WHAT IS REQUIRED:
Write out, unchanged, the lines of the records starting at the one containing "360x360 pixels." and ending at the one containing "Where should I click to: Select the title", including both of those lines.

MATERIAL PROVIDED:
____________

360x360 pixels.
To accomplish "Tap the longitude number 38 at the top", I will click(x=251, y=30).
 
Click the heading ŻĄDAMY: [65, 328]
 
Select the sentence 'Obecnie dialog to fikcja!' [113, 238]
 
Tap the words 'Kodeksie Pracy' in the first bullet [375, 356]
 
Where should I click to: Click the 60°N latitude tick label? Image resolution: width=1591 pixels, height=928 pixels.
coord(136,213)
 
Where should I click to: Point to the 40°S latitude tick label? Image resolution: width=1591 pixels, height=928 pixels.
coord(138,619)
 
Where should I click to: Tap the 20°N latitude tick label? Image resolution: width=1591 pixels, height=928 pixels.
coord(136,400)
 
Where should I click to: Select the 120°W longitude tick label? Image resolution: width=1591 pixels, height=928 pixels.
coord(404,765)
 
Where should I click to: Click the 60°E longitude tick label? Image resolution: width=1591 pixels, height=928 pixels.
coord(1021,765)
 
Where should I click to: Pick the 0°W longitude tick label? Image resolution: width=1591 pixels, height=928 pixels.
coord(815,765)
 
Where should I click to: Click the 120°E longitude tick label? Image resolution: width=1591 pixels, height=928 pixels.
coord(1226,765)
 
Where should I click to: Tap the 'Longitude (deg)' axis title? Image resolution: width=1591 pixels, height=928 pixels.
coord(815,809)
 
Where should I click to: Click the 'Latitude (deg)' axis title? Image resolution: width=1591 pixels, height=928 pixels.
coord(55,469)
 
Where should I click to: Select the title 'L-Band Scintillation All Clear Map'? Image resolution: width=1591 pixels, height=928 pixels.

____________

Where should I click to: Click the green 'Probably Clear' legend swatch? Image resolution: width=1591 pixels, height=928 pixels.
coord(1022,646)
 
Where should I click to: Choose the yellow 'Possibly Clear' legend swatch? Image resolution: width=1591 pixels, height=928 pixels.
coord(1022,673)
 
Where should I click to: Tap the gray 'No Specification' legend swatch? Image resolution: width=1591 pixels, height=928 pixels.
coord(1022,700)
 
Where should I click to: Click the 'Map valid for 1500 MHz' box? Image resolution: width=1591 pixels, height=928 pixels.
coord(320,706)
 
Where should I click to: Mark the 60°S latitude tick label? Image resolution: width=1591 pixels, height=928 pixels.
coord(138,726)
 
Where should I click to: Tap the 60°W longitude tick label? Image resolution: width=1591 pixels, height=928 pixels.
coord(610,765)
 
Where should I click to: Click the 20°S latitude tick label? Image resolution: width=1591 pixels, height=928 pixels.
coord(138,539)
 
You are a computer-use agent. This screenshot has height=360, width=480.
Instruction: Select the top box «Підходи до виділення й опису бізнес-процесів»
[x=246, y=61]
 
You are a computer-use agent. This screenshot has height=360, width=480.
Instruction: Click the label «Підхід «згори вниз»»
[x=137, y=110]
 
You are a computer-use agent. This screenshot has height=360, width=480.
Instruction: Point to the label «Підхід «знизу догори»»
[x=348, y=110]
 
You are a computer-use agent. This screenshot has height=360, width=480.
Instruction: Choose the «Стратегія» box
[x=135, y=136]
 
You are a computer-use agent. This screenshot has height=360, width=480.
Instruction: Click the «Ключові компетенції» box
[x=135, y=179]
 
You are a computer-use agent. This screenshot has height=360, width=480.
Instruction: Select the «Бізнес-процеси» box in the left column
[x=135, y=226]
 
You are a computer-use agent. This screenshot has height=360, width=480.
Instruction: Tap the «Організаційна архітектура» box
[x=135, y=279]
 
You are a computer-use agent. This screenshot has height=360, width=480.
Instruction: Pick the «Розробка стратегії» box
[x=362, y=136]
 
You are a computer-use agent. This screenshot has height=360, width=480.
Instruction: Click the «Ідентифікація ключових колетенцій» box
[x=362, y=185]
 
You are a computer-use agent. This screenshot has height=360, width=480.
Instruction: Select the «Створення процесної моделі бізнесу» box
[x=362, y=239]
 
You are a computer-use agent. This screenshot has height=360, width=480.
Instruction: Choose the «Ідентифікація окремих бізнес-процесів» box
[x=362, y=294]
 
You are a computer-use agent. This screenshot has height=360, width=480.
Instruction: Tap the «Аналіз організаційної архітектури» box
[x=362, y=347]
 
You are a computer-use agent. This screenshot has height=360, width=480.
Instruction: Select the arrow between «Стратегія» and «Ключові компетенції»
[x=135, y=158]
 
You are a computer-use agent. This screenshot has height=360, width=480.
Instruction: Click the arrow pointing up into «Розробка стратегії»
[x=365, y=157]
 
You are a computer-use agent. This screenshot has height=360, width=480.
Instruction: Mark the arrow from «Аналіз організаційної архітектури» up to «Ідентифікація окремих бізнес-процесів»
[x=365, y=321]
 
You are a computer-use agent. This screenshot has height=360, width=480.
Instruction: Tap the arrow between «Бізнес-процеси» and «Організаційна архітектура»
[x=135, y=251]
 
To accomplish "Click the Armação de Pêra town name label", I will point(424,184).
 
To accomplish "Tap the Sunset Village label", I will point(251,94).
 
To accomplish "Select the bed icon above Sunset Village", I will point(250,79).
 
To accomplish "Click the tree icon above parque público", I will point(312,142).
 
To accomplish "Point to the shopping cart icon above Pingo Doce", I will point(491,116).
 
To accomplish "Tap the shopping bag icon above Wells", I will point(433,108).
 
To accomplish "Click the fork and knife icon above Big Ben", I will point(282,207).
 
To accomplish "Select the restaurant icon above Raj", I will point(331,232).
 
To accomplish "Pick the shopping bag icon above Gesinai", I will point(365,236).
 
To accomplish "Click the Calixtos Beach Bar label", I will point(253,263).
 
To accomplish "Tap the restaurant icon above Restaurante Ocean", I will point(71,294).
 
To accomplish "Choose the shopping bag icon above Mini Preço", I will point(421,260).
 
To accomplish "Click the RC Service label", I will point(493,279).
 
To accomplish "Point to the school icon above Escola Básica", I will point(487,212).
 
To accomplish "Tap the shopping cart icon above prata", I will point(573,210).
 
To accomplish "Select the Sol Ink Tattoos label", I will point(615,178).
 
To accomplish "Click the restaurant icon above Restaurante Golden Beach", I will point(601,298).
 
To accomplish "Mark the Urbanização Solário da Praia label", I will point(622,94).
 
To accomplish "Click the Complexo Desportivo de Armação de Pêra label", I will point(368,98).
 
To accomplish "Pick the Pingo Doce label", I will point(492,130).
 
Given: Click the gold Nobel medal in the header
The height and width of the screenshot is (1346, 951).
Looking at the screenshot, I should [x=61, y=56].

____________

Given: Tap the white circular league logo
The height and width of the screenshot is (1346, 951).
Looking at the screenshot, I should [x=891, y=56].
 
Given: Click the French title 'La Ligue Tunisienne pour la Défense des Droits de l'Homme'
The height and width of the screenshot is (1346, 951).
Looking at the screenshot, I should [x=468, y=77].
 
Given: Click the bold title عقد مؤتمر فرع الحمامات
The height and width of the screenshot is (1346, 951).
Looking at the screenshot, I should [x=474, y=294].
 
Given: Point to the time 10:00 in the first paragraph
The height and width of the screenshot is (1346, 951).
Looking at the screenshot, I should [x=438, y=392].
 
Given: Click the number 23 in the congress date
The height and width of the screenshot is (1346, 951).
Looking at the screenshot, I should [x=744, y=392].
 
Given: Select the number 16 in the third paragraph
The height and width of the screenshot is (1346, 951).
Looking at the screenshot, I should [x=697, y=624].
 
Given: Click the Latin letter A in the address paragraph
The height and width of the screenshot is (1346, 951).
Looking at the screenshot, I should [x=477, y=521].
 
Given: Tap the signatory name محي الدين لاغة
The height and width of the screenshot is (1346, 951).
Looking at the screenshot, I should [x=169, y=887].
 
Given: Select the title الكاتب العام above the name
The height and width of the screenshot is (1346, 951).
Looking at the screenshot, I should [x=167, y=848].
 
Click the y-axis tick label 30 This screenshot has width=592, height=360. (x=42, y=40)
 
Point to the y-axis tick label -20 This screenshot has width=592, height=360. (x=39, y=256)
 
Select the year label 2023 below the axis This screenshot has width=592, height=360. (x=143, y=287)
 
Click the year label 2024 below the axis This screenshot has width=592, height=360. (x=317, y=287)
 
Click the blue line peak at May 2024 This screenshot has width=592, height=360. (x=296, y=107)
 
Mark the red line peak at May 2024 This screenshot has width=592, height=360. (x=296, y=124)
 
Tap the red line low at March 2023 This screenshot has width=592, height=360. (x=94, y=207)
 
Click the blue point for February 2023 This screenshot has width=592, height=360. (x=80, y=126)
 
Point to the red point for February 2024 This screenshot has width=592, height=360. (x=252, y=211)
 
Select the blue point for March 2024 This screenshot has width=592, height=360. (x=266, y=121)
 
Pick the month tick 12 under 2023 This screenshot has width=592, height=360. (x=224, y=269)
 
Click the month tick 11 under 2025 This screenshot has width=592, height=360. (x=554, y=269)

____________

EXERCISE SOLUTION:
360x360 pixels.
To accomplish "Tap the longitude number 38 at the top", I will click(x=251, y=30).
 
Click the heading ŻĄDAMY: [65, 328]
 
Select the sentence 'Obecnie dialog to fikcja!' [113, 238]
 
Tap the words 'Kodeksie Pracy' in the first bullet [375, 356]
 
Where should I click to: Click the 60°N latitude tick label? Image resolution: width=1591 pixels, height=928 pixels.
coord(136,213)
 
Where should I click to: Point to the 40°S latitude tick label? Image resolution: width=1591 pixels, height=928 pixels.
coord(138,619)
 
Where should I click to: Tap the 20°N latitude tick label? Image resolution: width=1591 pixels, height=928 pixels.
coord(136,400)
 
Where should I click to: Select the 120°W longitude tick label? Image resolution: width=1591 pixels, height=928 pixels.
coord(404,765)
 
Where should I click to: Click the 60°E longitude tick label? Image resolution: width=1591 pixels, height=928 pixels.
coord(1021,765)
 
Where should I click to: Pick the 0°W longitude tick label? Image resolution: width=1591 pixels, height=928 pixels.
coord(815,765)
 
Where should I click to: Click the 120°E longitude tick label? Image resolution: width=1591 pixels, height=928 pixels.
coord(1226,765)
 
Where should I click to: Tap the 'Longitude (deg)' axis title? Image resolution: width=1591 pixels, height=928 pixels.
coord(815,809)
 
Where should I click to: Click the 'Latitude (deg)' axis title? Image resolution: width=1591 pixels, height=928 pixels.
coord(55,469)
 
Where should I click to: Select the title 'L-Band Scintillation All Clear Map'? Image resolution: width=1591 pixels, height=928 pixels.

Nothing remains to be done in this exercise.